Frequently Asked Questions
Q: What is op amp gain?
A: Op amp gain is the ratio of output voltage to input voltage for an operational amplifier circuit with negative feedback. For the inverting configuration it equals -Rf/Rin, and for the non-inverting configuration it equals 1 + R2/R1. Both expressions assume the op-amp itself has very high open-loop gain and that feedback forces the differential input to zero.
Q: How do you calculate inverting op amp gain?
A: Divide the feedback resistor by the input resistor and apply a negative sign: A_v = -Rf/Rin. So Rin = 1 kΩ and Rf = 10 kΩ give a gain of -10, meaning a 1 V input becomes a -10 V output. The minus sign is the 180° phase inversion that defines the inverting topology.
Q: How do you calculate non-inverting op amp gain?
A: Add one to the resistor ratio: A_v = 1 + R2/R1. With R1 = 1 kΩ and R2 = 10 kΩ the gain is 11, so a 1 V input becomes an 11 V output that stays in phase with the source. Setting R2 to 0 Ω turns the circuit into a unity-gain buffer with A_v = 1.
Q: Why is inverting op amp gain negative?
A: The negative sign reflects the 180° phase inversion between input and output that the inverting topology introduces. The op-amp tries to keep its inverting input at the same voltage as the non-inverting input, so any rise in the input pulls the output downward to compensate. The magnitude Rf/Rin is what most designers care about; the sign is what tells you the polarity flipped.
Q: How do you convert op amp gain to decibels?
A: Take 20 times the log base 10 of the gain magnitude: dB = 20 log10(|A_v|). Because voltage is a field quantity, the decibel uses a factor of 20 rather than 10. A gain of 10 becomes 20 dB, a gain of 100 becomes 40 dB, and a gain of 1 becomes 0 dB.

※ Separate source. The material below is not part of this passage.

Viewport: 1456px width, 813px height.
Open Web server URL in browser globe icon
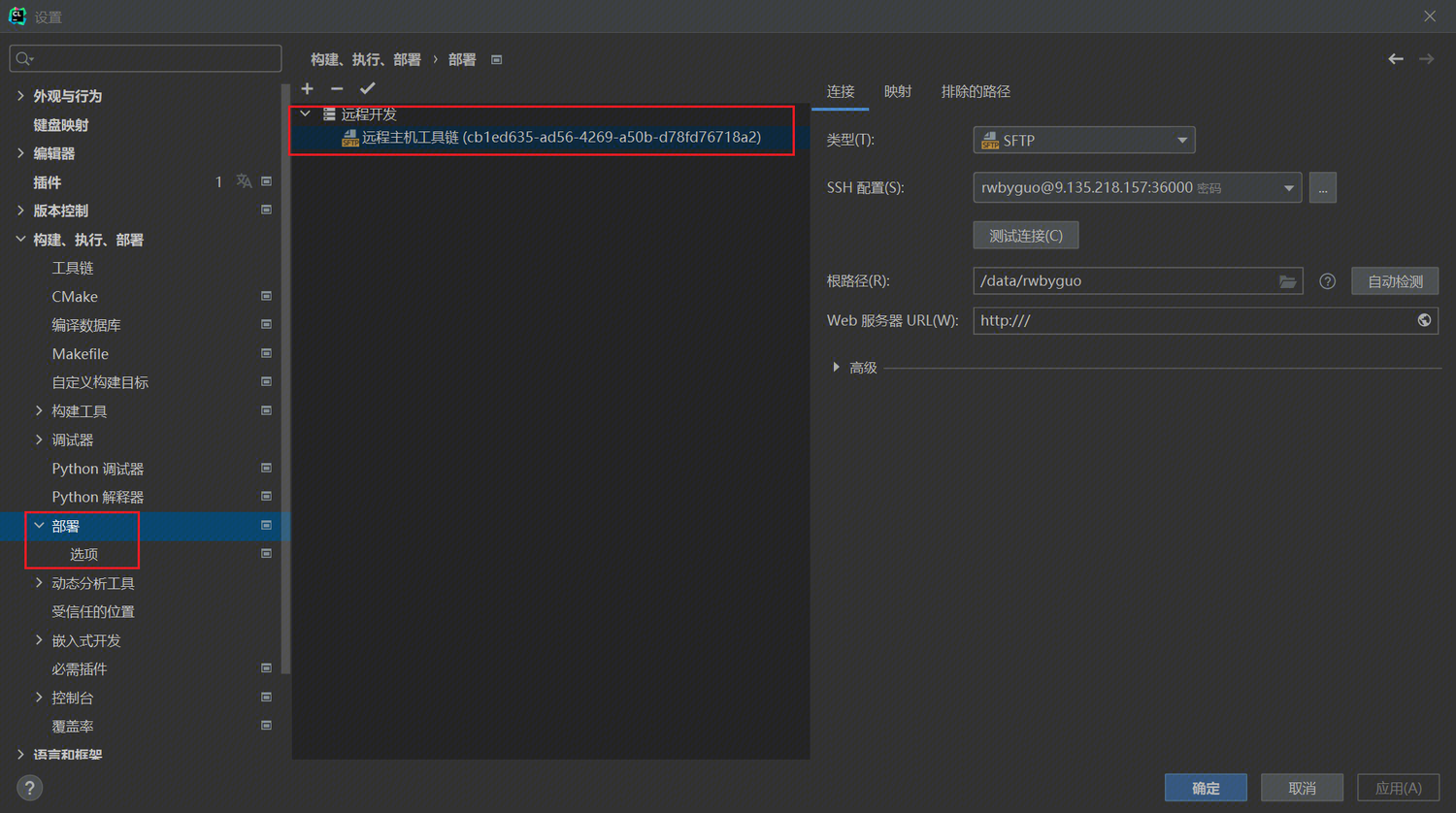pyautogui.click(x=1423, y=320)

Q: What is a good op amp gain for audio?
A: Line-level audio pre-amps usually run from unity gain up to about 10× (20 dB), while microphone pre-amps can run from 10× to 1000× (20 dB to 60 dB) depending on the microphone and source level. Going much past 1000× invites noise, oscillation, and gain-bandwidth-product problems with most general-purpose op-amps.